::: Task data :::

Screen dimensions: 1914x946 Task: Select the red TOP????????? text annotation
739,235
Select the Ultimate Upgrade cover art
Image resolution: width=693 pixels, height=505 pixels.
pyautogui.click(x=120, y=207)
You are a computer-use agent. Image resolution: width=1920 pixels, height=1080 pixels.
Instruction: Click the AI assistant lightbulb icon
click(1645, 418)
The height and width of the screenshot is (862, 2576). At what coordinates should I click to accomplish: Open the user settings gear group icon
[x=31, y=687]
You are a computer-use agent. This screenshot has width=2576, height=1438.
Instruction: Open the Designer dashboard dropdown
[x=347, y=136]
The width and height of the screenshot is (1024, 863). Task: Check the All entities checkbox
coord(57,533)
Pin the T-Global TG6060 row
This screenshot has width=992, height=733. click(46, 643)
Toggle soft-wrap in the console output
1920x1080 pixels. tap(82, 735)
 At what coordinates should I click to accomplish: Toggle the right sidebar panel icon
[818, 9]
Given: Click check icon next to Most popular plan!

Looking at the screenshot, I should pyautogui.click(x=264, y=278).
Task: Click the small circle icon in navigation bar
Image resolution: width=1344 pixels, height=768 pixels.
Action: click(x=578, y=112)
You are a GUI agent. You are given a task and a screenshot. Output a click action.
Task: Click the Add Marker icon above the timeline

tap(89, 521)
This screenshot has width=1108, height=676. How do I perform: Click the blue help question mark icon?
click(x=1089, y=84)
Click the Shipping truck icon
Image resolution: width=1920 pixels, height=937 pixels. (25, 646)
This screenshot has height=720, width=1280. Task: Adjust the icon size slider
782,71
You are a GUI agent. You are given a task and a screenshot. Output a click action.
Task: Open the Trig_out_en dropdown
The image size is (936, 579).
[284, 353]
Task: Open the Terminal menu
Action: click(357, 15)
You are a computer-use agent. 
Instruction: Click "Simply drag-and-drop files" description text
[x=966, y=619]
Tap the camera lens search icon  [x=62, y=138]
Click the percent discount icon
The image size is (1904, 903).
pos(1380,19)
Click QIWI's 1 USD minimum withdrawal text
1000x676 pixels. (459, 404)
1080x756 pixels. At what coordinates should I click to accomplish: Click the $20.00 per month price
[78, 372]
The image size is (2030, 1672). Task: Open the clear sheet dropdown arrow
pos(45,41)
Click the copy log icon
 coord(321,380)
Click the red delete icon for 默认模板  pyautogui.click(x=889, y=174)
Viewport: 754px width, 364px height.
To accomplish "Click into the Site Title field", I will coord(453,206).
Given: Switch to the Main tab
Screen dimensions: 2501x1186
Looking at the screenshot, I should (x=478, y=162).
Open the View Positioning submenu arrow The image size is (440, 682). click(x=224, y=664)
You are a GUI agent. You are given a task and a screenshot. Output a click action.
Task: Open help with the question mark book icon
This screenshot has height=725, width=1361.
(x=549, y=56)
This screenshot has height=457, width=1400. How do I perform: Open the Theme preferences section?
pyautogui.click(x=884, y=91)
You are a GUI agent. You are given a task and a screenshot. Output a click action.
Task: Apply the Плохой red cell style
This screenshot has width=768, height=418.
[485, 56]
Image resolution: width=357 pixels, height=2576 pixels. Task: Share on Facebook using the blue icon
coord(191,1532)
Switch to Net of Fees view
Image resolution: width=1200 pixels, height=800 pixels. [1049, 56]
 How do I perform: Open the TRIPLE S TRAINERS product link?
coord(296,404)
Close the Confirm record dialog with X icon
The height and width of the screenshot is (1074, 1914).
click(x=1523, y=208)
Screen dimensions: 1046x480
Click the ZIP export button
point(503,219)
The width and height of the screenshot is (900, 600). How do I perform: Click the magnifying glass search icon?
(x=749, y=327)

:::

[Objective]
Write out every line of the records above word for word, with no changes.

[Written solution]
Screen dimensions: 1914x946 Task: Select the red TOP????????? text annotation
739,235
Select the Ultimate Upgrade cover art
Image resolution: width=693 pixels, height=505 pixels.
pyautogui.click(x=120, y=207)
You are a computer-use agent. Image resolution: width=1920 pixels, height=1080 pixels.
Instruction: Click the AI assistant lightbulb icon
click(1645, 418)
The height and width of the screenshot is (862, 2576). At what coordinates should I click to accomplish: Open the user settings gear group icon
[x=31, y=687]
You are a computer-use agent. This screenshot has width=2576, height=1438.
Instruction: Open the Designer dashboard dropdown
[x=347, y=136]
The width and height of the screenshot is (1024, 863). Task: Check the All entities checkbox
coord(57,533)
Pin the T-Global TG6060 row
This screenshot has width=992, height=733. click(46, 643)
Toggle soft-wrap in the console output
1920x1080 pixels. tap(82, 735)
 At what coordinates should I click to accomplish: Toggle the right sidebar panel icon
[818, 9]
Given: Click check icon next to Most popular plan!

Looking at the screenshot, I should pyautogui.click(x=264, y=278).
Task: Click the small circle icon in navigation bar
Image resolution: width=1344 pixels, height=768 pixels.
Action: click(x=578, y=112)
You are a GUI agent. You are given a task and a screenshot. Output a click action.
Task: Click the Add Marker icon above the timeline

tap(89, 521)
This screenshot has width=1108, height=676. How do I perform: Click the blue help question mark icon?
click(x=1089, y=84)
Click the Shipping truck icon
Image resolution: width=1920 pixels, height=937 pixels. (25, 646)
This screenshot has height=720, width=1280. Task: Adjust the icon size slider
782,71
You are a GUI agent. You are given a task and a screenshot. Output a click action.
Task: Open the Trig_out_en dropdown
The image size is (936, 579).
[284, 353]
Task: Open the Terminal menu
Action: click(357, 15)
You are a computer-use agent. 
Instruction: Click "Simply drag-and-drop files" description text
[x=966, y=619]
Tap the camera lens search icon  [x=62, y=138]
Click the percent discount icon
The image size is (1904, 903).
pos(1380,19)
Click QIWI's 1 USD minimum withdrawal text
1000x676 pixels. (459, 404)
1080x756 pixels. At what coordinates should I click to accomplish: Click the $20.00 per month price
[78, 372]
The image size is (2030, 1672). Task: Open the clear sheet dropdown arrow
pos(45,41)
Click the copy log icon
 coord(321,380)
Click the red delete icon for 默认模板  pyautogui.click(x=889, y=174)
Viewport: 754px width, 364px height.
To accomplish "Click into the Site Title field", I will coord(453,206).
Given: Switch to the Main tab
Screen dimensions: 2501x1186
Looking at the screenshot, I should (x=478, y=162).
Open the View Positioning submenu arrow The image size is (440, 682). click(x=224, y=664)
You are a GUI agent. You are given a task and a screenshot. Output a click action.
Task: Open help with the question mark book icon
This screenshot has height=725, width=1361.
(x=549, y=56)
This screenshot has height=457, width=1400. How do I perform: Open the Theme preferences section?
pyautogui.click(x=884, y=91)
You are a GUI agent. You are given a task and a screenshot. Output a click action.
Task: Apply the Плохой red cell style
This screenshot has width=768, height=418.
[485, 56]
Image resolution: width=357 pixels, height=2576 pixels. Task: Share on Facebook using the blue icon
coord(191,1532)
Switch to Net of Fees view
Image resolution: width=1200 pixels, height=800 pixels. [1049, 56]
 How do I perform: Open the TRIPLE S TRAINERS product link?
coord(296,404)
Close the Confirm record dialog with X icon
The height and width of the screenshot is (1074, 1914).
click(x=1523, y=208)
Screen dimensions: 1046x480
Click the ZIP export button
point(503,219)
The width and height of the screenshot is (900, 600). How do I perform: Click the magnifying glass search icon?
(x=749, y=327)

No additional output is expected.